The pernicious concept of “degeneracy,” first popularized by the Zionist doctor Max Nordau at the turn of the century, now formed part of the Nazi doctrine of race: “Entartung,” the German term for degeneracy, meant deviation from the “Art,” the species, something that was by no means a species in any objective scientific sense but stood in right-thinking minds for the racially pure Nordic, Aryan stock from which the Third Reich was to be brewed. By these standards, if by no other, the Jews could logically be identified with the modern culture which the leaders so hated; the same terminology, the same gut reaction, and in due course the same policy of total eradication were applied to both.

But what about the “positive” side? What was the alternative National Socialist culture actually like?

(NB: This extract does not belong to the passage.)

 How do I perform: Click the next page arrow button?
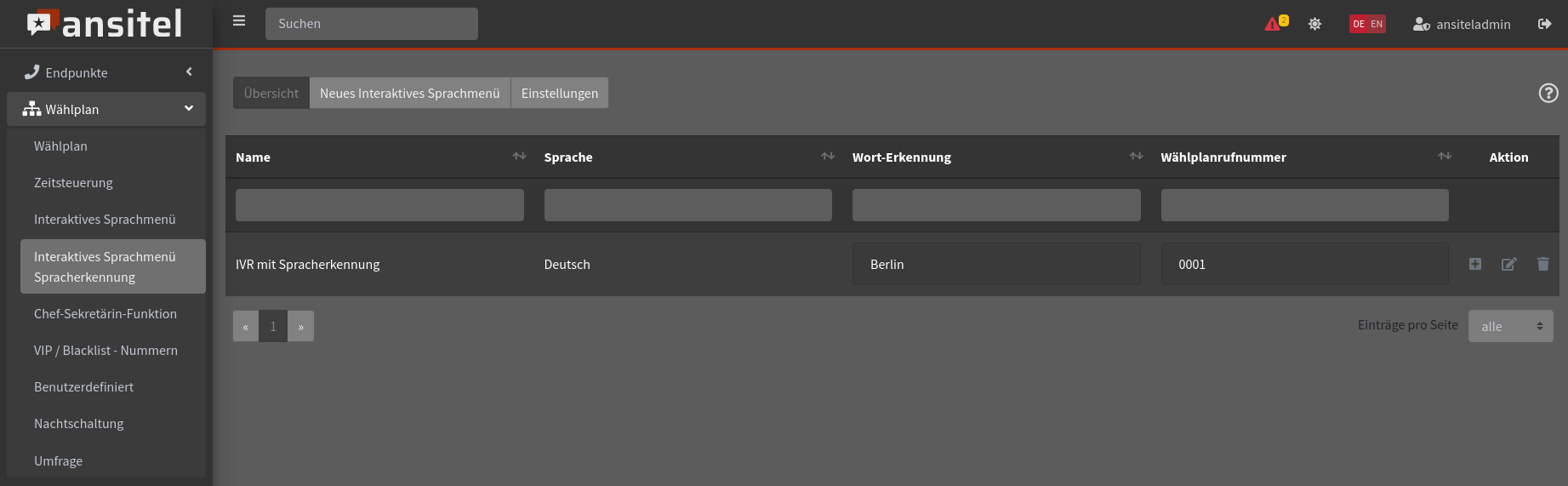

The answer was clearly to be seen in the House of German Art and the pages of the magazine Die Kunst im Dritten Reich founded the same year. The architecture was massive, marmoreal, with rows of columns like well-drilled soldiers, based on the modified classicism of Karl Friedrich Schinkel, greatest of Prussian architects and a model for many moderns including Mies van der Rohe. Outwardly “representative” and fit for ceremonial parades, such buildings had interiors like immense luxury hotels or showy trans-Atlantic liners (Troost had actually graduated from designing these) with long perspectives, simple but expensive detailing, and monster chandeliers.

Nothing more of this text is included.